Il n'est pas de démarche bicéphale qui vaille : elle vous ferait boiter ou mener en enfer. Il n'est pas d'impasse plus douloureuse que celle qui condamne à se terrer.

Comment ne pas songer, encore et toujours, à ce principe de Socrate auquel Arendt fait référence dans cet entretien déjà citée :

Il existe un autre principe de Socrate qui, à mon avis, en fournit la raison. C'est le suivant : « Mieux vaut être en désaccord avec le monde entier qu'avec moi-même, car je suis un. » En effet, lorsque je ne suis pas en accord avec moi-même, un conflit insurmontable surgit. Il s'agit du principe de contradiction en morale, et il est encore normatif pour l'impératif catégorique [chez Kant]. Ce principe présuppose que je vis effectivement avec moi--même, c'est-à-dire que je suis deux-en-un, et que je peux ainsi dire : « Je ne veux pas faire ceci ou cela. ». Car je ne veux pas vivre avec quelqu'un qui a fait cela. Et si j'avais fait ceci ou cela il n'y aurait alors pas d'autre issue pour moi que le suicide ou, pour le dire dans des catégories chrétiennes, que le retournement et le remords.

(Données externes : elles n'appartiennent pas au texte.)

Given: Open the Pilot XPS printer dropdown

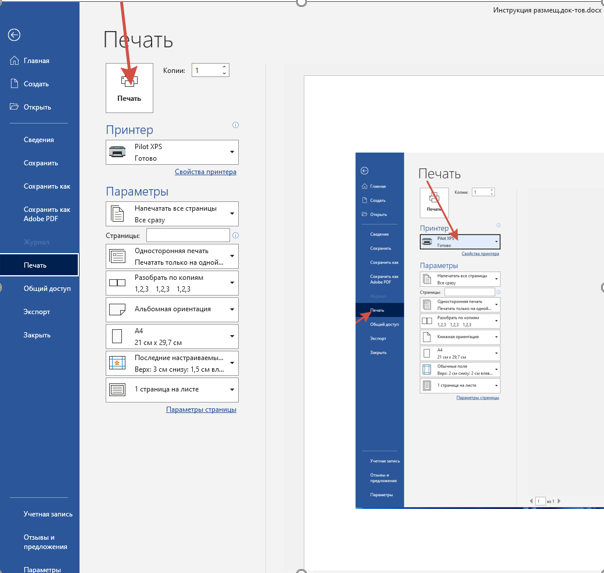Looking at the screenshot, I should pos(172,152).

Or, vivre en compagnie de soi-même signifie bien sûr parler avec soi-même. Parler avec soi-même, c'est déjà, au fond, la pensée. Et à vrai dire une sorte de pensée qui n'est pas technique, une pensée dont tout un chacun est capable. Par conséquent, le présupposé du principe est le suivant : je dois me tenir compagnie. Et il peut y avoir des situations dans lesquelles je suis tellement en désaccord avec le monde que je ne peux que retomber sur ma propre compagnie - et peut-être encore celle d'un ami, c'est-à-dire l'autre moi, comme l'a dit si joliment un jour Aristote: autos allos Voilà en quoi consiste selon moi la situation de l'impuissance. Et ceux qui se sont sortis de cette affaire sans rien commettre étaient ceux qui avaient admis qu'ils étaient impuissants et qui s'en sont tenus à ce principe, le principe de celui qui pense dans l'impuissance.

 

Non effectivement nul ne peut échapper à sa propre présence ; nul ne se peut fuir pas plus que faire la grève de l'être. Le simulacre, l'hypocrisie, le mensonge ou la dérobade ne tiennent jamais longtemps et minent intérieurement quand même on s'y espère épargner, à l'extérieur, quelque danger ou préserver quelque relation.

Nul jamais ne se peut mentir durablement à soi-même.

Il en est, ils ont raison, qui quoique croyants, ne feront jamais intervenir leur foi dans leur démonstration parce que foi et science ne relèvent pas du même registre. Soit ! Il n'empêche que de devoir se cacher ou en tout cas édulcorer ses positions, attaches et croyances ne serait ce que pour s'éviter embarras et complications, quoique légitime que ce put paraître dut invariablement faire souffrir, déchirer, troubler et mener à la confusion, et sans aller pour autant jusqu'à la trahison, jusqu'au reniement en tout cas.

Pouvaient-ils deviner que ce qu'ils eurent en face d'eux n'avait d'autre nom qu'intolérance, certes, mais aussi foi déviée, fanatisme d'autant plus insoutenable qu'il n'aura jamais fait que déplacer le centre de gravité de sa sottise ou de son absence de pensée.

Paul prescrit de n'avoir pas honte des Évangiles. Bienheureux ceux qui n'eurent pas à en avoir peur.

J'ai, je l'avoue, plein respect pour celui-ci qui, jamais rien ne cacha, et avança, fièrement, proclamant sans bravade mais en toute quiétude, la lumière qui éclaira son chemin.